#### [ASSIGNED TASK]
Every entry must be output exactly as it was written.

#### [EXTRACTED RECORDS]
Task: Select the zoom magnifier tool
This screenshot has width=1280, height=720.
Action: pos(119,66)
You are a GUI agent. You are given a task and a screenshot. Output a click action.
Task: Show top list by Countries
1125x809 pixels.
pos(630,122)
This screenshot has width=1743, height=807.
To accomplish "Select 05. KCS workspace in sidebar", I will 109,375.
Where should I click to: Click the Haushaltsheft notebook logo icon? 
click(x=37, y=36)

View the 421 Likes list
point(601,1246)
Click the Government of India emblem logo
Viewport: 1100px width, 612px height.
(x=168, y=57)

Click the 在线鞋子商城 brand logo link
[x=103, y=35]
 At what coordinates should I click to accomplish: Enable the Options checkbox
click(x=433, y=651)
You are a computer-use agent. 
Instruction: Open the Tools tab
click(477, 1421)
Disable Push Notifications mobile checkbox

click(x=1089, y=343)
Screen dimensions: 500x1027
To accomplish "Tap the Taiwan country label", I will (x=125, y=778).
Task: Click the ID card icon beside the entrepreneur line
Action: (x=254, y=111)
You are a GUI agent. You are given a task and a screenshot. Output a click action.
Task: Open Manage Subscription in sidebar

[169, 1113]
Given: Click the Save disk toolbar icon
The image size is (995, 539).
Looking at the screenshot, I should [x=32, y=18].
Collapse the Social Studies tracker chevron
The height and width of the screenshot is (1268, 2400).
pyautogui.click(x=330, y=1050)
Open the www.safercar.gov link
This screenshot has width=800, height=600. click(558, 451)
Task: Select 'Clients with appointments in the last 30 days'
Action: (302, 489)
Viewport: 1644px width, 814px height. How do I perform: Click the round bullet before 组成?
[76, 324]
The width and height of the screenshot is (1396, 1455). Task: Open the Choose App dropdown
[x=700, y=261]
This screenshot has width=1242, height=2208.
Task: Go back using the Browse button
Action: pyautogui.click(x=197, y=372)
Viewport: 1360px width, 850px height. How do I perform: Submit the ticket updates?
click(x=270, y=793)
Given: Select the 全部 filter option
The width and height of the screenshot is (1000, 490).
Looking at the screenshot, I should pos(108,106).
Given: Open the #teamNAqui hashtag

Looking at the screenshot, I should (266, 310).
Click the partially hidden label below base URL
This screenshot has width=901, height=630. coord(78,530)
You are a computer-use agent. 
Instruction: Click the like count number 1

#### [ANSWER SECTION]
Task: Select the zoom magnifier tool
This screenshot has width=1280, height=720.
Action: pos(119,66)
You are a GUI agent. You are given a task and a screenshot. Output a click action.
Task: Show top list by Countries
1125x809 pixels.
pos(630,122)
This screenshot has width=1743, height=807.
To accomplish "Select 05. KCS workspace in sidebar", I will 109,375.
Where should I click to: Click the Haushaltsheft notebook logo icon? 
click(x=37, y=36)

View the 421 Likes list
point(601,1246)
Click the Government of India emblem logo
Viewport: 1100px width, 612px height.
(x=168, y=57)

Click the 在线鞋子商城 brand logo link
[x=103, y=35]
 At what coordinates should I click to accomplish: Enable the Options checkbox
click(x=433, y=651)
You are a computer-use agent. 
Instruction: Open the Tools tab
click(477, 1421)
Disable Push Notifications mobile checkbox

click(x=1089, y=343)
Screen dimensions: 500x1027
To accomplish "Tap the Taiwan country label", I will (x=125, y=778).
Task: Click the ID card icon beside the entrepreneur line
Action: (x=254, y=111)
You are a GUI agent. You are given a task and a screenshot. Output a click action.
Task: Open Manage Subscription in sidebar

[169, 1113]
Given: Click the Save disk toolbar icon
The image size is (995, 539).
Looking at the screenshot, I should [x=32, y=18].
Collapse the Social Studies tracker chevron
The height and width of the screenshot is (1268, 2400).
pyautogui.click(x=330, y=1050)
Open the www.safercar.gov link
This screenshot has width=800, height=600. click(558, 451)
Task: Select 'Clients with appointments in the last 30 days'
Action: (302, 489)
Viewport: 1644px width, 814px height. How do I perform: Click the round bullet before 组成?
[76, 324]
The width and height of the screenshot is (1396, 1455). Task: Open the Choose App dropdown
[x=700, y=261]
This screenshot has width=1242, height=2208.
Task: Go back using the Browse button
Action: pyautogui.click(x=197, y=372)
Viewport: 1360px width, 850px height. How do I perform: Submit the ticket updates?
click(x=270, y=793)
Given: Select the 全部 filter option
The width and height of the screenshot is (1000, 490).
Looking at the screenshot, I should pos(108,106).
Given: Open the #teamNAqui hashtag

Looking at the screenshot, I should (266, 310).
Click the partially hidden label below base URL
This screenshot has width=901, height=630. coord(78,530)
You are a computer-use agent. 
Instruction: Click the like count number 1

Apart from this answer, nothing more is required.